ENTRIES SHOWN:
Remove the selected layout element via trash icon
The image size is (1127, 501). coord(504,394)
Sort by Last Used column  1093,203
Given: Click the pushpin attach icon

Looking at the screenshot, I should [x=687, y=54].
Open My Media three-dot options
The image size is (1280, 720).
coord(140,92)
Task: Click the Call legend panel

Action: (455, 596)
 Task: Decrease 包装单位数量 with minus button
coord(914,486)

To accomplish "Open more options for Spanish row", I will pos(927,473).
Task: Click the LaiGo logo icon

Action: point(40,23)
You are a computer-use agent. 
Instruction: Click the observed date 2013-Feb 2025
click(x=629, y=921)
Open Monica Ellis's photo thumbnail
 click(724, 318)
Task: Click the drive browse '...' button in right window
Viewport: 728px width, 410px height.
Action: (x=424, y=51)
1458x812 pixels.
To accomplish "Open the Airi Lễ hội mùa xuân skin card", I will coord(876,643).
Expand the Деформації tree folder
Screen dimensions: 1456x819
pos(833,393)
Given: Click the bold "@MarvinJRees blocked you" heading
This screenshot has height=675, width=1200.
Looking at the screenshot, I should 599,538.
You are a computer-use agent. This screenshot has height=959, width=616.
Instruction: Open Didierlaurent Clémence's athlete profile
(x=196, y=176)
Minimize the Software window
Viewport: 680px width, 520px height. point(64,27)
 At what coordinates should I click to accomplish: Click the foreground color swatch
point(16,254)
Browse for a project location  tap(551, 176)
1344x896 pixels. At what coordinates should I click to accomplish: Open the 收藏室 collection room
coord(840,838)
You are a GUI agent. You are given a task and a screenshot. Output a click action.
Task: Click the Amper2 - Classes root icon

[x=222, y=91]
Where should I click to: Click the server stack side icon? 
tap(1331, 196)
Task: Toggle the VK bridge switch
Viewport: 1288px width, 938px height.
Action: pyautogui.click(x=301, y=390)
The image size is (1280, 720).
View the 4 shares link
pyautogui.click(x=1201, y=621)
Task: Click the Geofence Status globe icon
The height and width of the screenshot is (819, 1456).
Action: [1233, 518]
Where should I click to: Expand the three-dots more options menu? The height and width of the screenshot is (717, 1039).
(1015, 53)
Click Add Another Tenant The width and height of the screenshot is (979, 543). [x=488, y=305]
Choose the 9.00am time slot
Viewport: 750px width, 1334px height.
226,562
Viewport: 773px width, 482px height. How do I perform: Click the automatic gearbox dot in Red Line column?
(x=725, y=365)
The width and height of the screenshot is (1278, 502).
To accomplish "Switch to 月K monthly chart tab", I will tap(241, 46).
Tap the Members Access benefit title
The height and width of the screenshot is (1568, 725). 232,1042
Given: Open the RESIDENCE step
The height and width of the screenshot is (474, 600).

WORK TO COMPLETE:
Rewrite the rows above with "Instruction" swapped for "Goal" each time it appears. Keep everything else the same.

COMPLETE OUTPUT:
Remove the selected layout element via trash icon
The image size is (1127, 501). coord(504,394)
Sort by Last Used column  1093,203
Given: Click the pushpin attach icon

Looking at the screenshot, I should [x=687, y=54].
Open My Media three-dot options
The image size is (1280, 720).
coord(140,92)
Task: Click the Call legend panel

Action: (455, 596)
 Task: Decrease 包装单位数量 with minus button
coord(914,486)

To accomplish "Open more options for Spanish row", I will pos(927,473).
Task: Click the LaiGo logo icon

Action: point(40,23)
You are a computer-use agent. 
Goal: Click the observed date 2013-Feb 2025
click(x=629, y=921)
Open Monica Ellis's photo thumbnail
 click(724, 318)
Task: Click the drive browse '...' button in right window
Viewport: 728px width, 410px height.
Action: (x=424, y=51)
1458x812 pixels.
To accomplish "Open the Airi Lễ hội mùa xuân skin card", I will coord(876,643).
Expand the Деформації tree folder
Screen dimensions: 1456x819
pos(833,393)
Given: Click the bold "@MarvinJRees blocked you" heading
This screenshot has height=675, width=1200.
Looking at the screenshot, I should 599,538.
You are a computer-use agent. This screenshot has height=959, width=616.
Goal: Open Didierlaurent Clémence's athlete profile
(x=196, y=176)
Minimize the Software window
Viewport: 680px width, 520px height. point(64,27)
 At what coordinates should I click to accomplish: Click the foreground color swatch
point(16,254)
Browse for a project location  tap(551, 176)
1344x896 pixels. At what coordinates should I click to accomplish: Open the 收藏室 collection room
coord(840,838)
You are a GUI agent. You are given a task and a screenshot. Output a click action.
Task: Click the Amper2 - Classes root icon

[x=222, y=91]
Where should I click to: Click the server stack side icon? 
tap(1331, 196)
Task: Toggle the VK bridge switch
Viewport: 1288px width, 938px height.
Action: pyautogui.click(x=301, y=390)
The image size is (1280, 720).
View the 4 shares link
pyautogui.click(x=1201, y=621)
Task: Click the Geofence Status globe icon
The height and width of the screenshot is (819, 1456).
Action: [1233, 518]
Where should I click to: Expand the three-dots more options menu? The height and width of the screenshot is (717, 1039).
(1015, 53)
Click Add Another Tenant The width and height of the screenshot is (979, 543). [x=488, y=305]
Choose the 9.00am time slot
Viewport: 750px width, 1334px height.
226,562
Viewport: 773px width, 482px height. How do I perform: Click the automatic gearbox dot in Red Line column?
(x=725, y=365)
The width and height of the screenshot is (1278, 502).
To accomplish "Switch to 月K monthly chart tab", I will tap(241, 46).
Tap the Members Access benefit title
The height and width of the screenshot is (1568, 725). 232,1042
Given: Open the RESIDENCE step
The height and width of the screenshot is (474, 600).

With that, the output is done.